Effects of hypoxia on protein and gene expression in fibroblast-like synoviocytes
© The Author(s) 2004
Published: 13 September 2004
The synovial microenvironment in rheumatoid arthritis (RA) is often hypoxic with evidence of anaerobic metabolism. This results from an imbalance between high metabolic demands and impaired tissue perfusion due to microvascular damage. Cellular responses to hypoxia are mediated by the transcription factor HIF-1α, which is exquisitely and rapidly controlled by cellular oxygen tension. HIF-1α has been shown to play a key role in promoting tumor angiogenesis, and was recently shown to be critically important in inflammatory responses.
To better define the effects of hypoxia in the synovial microenvironment, we studied the response of fibroblast-like synoviocytes (FLS) to hypoxic stimulation using the gene expression microarray, quantitative RT-PCR, and matrix-assisted laser desorption-time of flight mass spectrometry. The expression of HIF-1α in fresh RA synovial tissue explants was evaluated under both normoxic and hypoxic conditions. In addition, FLS were infected by an adenoviral vector carrying a modified HIF-1α gene with the oxygen degradation domain removed. This vector has been shown to induce normoxic expression of genes with hypoxia responsive elements.
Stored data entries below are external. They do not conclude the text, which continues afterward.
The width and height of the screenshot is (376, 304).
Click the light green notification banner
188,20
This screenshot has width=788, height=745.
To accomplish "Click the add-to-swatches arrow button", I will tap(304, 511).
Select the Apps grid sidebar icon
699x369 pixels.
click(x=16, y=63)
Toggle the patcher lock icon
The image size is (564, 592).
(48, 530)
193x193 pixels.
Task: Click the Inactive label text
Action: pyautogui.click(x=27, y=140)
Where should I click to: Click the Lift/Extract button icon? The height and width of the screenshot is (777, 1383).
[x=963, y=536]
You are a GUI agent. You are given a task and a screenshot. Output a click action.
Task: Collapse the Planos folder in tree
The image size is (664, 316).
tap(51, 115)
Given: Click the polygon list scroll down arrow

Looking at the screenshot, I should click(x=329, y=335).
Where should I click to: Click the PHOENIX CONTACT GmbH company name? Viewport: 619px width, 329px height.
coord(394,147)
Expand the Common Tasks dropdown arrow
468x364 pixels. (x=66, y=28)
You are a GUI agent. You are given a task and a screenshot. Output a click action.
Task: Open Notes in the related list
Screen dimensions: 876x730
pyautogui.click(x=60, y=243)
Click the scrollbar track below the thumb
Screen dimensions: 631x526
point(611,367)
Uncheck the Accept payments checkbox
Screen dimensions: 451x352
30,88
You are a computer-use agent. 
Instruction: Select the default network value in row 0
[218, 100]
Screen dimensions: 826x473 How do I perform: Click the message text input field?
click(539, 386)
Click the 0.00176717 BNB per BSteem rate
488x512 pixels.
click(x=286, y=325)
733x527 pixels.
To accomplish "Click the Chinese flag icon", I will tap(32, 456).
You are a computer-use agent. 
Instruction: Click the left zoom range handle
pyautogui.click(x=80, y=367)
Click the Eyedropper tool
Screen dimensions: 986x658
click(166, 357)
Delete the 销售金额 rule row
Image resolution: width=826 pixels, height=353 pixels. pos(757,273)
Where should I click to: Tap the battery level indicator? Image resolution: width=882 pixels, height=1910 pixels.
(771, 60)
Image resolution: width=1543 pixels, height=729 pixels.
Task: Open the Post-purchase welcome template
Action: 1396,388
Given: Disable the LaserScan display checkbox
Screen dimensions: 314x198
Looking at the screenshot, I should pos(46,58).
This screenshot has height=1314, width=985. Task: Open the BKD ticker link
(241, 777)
Under normoxic conditions, HIF-1α expression in fresh samples of RA synovium was patchy and generally confined to the nuclei of cells in hyperplastic lining layers. Under conditions of 1% O2 or CoCl2, HIF-1α expression was markedly increased in FLS and in the lining cells of synovial tissue explants. Interestingly, while hypoxia induced the stabilization of HIF-1α protein by preventing its degradation, it also resulted in a significant downregulation of HIF-1α gene expression. Of the approximately 80 genes known to be directly regulated by HIF-1α, 75% were found to be upregulated by hypoxia in FLS. This included angiogenic mediators such as vascular endothelial growth factor, angiopoietins, and leptin, apoptosis mediators such as BNIP3, glycolysis-related enzymes such as G6PI, and the chemokine CXCL12 and its receptors CXCR4. Regulation of CXCL12 by HIF-1α was confirmed by its normoxic induction in adenoviral infected FLS lines. In addition, a spectrum of novel genes and proteins not known to be regulated by HIF-1α were shown to be induced in FLS by hypoxic stimulation.
Hypoxic conditions in RA synovium promote persistence by inducing angiogenesis, enhancing FLS survival, and enhancing lymphocyte recruitment. Hypoxic induction of G6PI may promote the development of anti-G6PI autoantibodies.